AFTER months of debate and conjecture, this week’s meeting of Premier League clubs finally resolved that they definitely will come to a decision on how to finish this season’s football in England... Definitely.
Maybe unsurprisingly, in many respects it was reminiscent of UK PM Boris Johnson’s grand plan to return Britain to work, in that it was big on aspiration but a bit light on actual detail and in many cases contradictory.
It's not surprising that there is still confusion regarding the return to play. After all ‘Project Restart,’ the league’s framework to get the game back up and running, only came at the instigation of this Tory government's desire to see the 'nation's morale lifted by the return of football'.
To be fair to Project Restart, they have whittled their options down to two. The first sees them return to playing football, behind closed doors, come June. And the second option would see the league end now with the clubs' points total decided via a points-per-game formula based on an averaging out of the season’s results, a bit like the plan to resolve our Leaving Cert dilemma with a continuous assessment solution.
And like many students who will feel hard done for not having their chance to prove themselves by the big examination, so too the relegated sides of the Premier League will feel aggrieved at the idea of not having the opportunity to prove they had the wherewithal to save themselves on the field of play, rather than having their fate decided by the solution of an arithmetic equation.
This second solution does have the benefit of providing the ultimate social distancing and guarantee of player and staff safety. But it still will seem unfair to Bournemouth, Aston Villa, and Norwich who would find themselves relegated by a mathematical formula.
Man United too would feel aggrieved as they would miss out on Champions League qualification without getting a chance to influence the outcome. But that also depends on Man City losing their appeal to not be banned from the Champions League by UEFA.
This approach of calling quits on the season was adopted in France, where PSG were named La Ligue champions after only 27 matches played. However, Amiens and Lyon have threatened further action as the former gets relegated and the latter misses out on the Champions League based on their season's 'performance index'. Something the Premier League relegation sides might consider if the decision goes against them.

* **Tasks to complete**:
1. In the article on the Premier League's Project Restart, which three clubs would be relegated under the points-per-game formula?
2. Carry on the article on the Premier League's Project Restart, picking up after its last sentence.

* **Record extracts**:
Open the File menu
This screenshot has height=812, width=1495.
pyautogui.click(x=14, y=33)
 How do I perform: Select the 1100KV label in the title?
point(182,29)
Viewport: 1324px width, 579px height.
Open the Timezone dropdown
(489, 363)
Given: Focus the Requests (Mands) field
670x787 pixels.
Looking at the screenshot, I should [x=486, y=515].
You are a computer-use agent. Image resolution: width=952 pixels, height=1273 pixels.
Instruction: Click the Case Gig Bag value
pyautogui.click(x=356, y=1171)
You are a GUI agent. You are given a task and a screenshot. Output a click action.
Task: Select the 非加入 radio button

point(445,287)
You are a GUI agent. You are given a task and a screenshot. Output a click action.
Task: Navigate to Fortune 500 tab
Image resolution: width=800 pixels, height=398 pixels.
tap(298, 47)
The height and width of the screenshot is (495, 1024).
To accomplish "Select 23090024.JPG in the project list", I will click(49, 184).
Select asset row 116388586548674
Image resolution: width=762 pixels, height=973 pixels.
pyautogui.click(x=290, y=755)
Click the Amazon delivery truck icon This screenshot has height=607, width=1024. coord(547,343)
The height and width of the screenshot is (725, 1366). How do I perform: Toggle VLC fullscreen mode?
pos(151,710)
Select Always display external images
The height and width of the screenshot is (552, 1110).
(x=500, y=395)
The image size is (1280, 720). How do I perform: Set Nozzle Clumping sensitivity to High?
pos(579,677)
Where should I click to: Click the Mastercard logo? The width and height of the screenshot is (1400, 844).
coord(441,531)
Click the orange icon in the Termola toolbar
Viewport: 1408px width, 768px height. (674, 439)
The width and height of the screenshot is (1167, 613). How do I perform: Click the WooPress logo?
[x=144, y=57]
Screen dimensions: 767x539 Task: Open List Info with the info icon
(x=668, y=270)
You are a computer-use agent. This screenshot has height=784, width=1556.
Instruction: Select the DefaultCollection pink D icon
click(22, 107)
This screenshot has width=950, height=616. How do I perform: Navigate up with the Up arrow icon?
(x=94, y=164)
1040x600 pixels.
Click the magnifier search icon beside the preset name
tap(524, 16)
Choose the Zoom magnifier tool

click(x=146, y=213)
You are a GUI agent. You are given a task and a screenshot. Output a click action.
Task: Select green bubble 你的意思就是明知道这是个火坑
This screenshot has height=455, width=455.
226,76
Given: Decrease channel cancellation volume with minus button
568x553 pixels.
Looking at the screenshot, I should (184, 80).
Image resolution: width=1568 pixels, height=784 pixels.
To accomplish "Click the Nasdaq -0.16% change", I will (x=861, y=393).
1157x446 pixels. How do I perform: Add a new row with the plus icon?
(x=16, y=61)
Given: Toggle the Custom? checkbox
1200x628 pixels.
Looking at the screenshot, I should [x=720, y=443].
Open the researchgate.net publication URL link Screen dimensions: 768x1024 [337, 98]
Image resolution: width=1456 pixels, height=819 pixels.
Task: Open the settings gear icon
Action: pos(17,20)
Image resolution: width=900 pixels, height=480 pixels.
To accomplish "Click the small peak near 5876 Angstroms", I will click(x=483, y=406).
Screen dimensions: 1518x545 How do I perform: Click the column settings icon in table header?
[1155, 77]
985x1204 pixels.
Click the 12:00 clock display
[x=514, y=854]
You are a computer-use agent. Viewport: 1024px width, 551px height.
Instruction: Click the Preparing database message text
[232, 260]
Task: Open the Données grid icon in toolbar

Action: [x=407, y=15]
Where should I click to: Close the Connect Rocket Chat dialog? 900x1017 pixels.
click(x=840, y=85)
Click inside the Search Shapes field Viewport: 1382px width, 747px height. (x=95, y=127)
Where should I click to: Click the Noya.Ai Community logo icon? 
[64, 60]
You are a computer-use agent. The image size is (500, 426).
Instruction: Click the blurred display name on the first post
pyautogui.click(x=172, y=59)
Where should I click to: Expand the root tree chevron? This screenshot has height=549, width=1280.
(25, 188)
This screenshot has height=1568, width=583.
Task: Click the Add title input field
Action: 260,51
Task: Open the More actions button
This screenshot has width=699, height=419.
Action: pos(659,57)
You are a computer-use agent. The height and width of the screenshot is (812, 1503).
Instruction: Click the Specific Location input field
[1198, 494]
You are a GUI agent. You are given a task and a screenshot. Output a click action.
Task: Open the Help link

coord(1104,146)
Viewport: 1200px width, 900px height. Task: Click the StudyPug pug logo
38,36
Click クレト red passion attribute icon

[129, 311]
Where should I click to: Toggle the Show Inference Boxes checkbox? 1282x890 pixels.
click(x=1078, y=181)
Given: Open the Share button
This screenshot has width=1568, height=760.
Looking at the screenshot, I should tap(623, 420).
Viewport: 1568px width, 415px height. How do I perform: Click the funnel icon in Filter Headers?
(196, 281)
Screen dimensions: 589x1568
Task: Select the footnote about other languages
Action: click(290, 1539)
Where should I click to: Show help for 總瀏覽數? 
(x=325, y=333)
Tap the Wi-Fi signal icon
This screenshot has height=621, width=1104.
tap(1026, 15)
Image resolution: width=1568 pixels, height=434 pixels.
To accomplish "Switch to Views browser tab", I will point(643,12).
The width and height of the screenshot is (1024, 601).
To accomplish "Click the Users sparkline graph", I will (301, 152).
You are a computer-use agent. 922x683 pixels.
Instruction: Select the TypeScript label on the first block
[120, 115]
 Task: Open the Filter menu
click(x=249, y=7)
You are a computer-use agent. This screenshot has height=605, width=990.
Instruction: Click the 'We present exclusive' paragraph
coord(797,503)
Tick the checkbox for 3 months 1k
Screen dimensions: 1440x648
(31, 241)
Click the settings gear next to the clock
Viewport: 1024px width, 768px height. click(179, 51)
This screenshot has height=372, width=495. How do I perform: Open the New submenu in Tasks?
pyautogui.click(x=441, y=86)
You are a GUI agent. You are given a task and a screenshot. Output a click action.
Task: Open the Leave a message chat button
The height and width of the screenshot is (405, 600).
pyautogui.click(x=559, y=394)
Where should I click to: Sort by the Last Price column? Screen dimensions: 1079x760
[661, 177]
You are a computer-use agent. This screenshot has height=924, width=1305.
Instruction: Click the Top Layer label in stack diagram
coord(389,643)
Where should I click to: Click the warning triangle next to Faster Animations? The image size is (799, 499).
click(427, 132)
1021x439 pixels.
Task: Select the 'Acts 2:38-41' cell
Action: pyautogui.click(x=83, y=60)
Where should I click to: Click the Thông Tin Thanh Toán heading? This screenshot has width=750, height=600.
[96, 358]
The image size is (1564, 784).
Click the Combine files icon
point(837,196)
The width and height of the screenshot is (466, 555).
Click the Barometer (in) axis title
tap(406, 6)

* **Answers for the exercise**:
1. Bournemouth, Aston Villa, and Norwich.

2.
Maybe more important to the league than all the other issues combined in the second solution is the £350m in TV revenue they would forgo from Sky and BT, should the league not complete the requisite number of live televised games.
It is for that financial reason that the most plausible solution is still seen to be the one that sees them finish the remaining matches behind closed doors.
Of course, the obvious problem with this is that it returns players to the field of play and in close proximity, while the pandemic still rages on in the European country that has suffered the most casualties from the coronavirus.
The initial proposition offered by the British government suggested that the teams would quarantine themselves and train as a group for two weeks before they return to playing live games in neutral venues. And in this case, Wolves became the first club to start testing their players for the virus before going into isolation.
However, clubs have a problem with this first solution too as many, especially relegation-threatened sides, are not enthused by the idea of losing home-field advantage in their battle for Premier League survival.
The elephant in the room for this solution remains the fact that while there is no vaccine for Covid-19 there remains the very real threat of infection for the footballers and their families. A point made rather strongly by Newcastle loanee, Danny Rose, who in a social media tirade left no one in doubt about how he felt about going back to action, "I don’t give a fuck about the nation’s morale. People’s lives are at risk, you know what I mean? Football shouldn’t even be spoken about coming back until the numbers have dropped massively. It’s bollicks." An opinion agreed to by Man City’s Raheem Sterling but not in as colourful language.
As the day for return draws nearer, one suspects that more players will disclose their disquiet and it has been echoed by some sides in Germany and Spain who are already well advanced in their planned return to play. With Eibar players most outspoken of a return to La Liga action in Spain, a country that lost up to 30,000 of its citizens to Covid-19.
It's hard to blame anyone who would have misgivings about going back to work, no matter what the job, while there is still no cure on the horizon for Covid-19. Saying that, players have to realise that many ordinary people, in far less comfortable positions than they find themselves, have had no choice but to return to work this week on packed bus and train commutes, while others never had the choice but to work on while the pandemic was raging at its most vicious.
In a fair world, no one should be asked to do something if they are in genuine fear for their or their family's health and well-being, no matter what the job. And one would hope that exceptions would be made to players with genuine fears and objections. Realistically, few if any player would deny their chance to get back playing unless for a serious reason.
The clubs meet again on Monday, in the hope of finding a solution. Good luck to anyone trying to square this pandemic circle.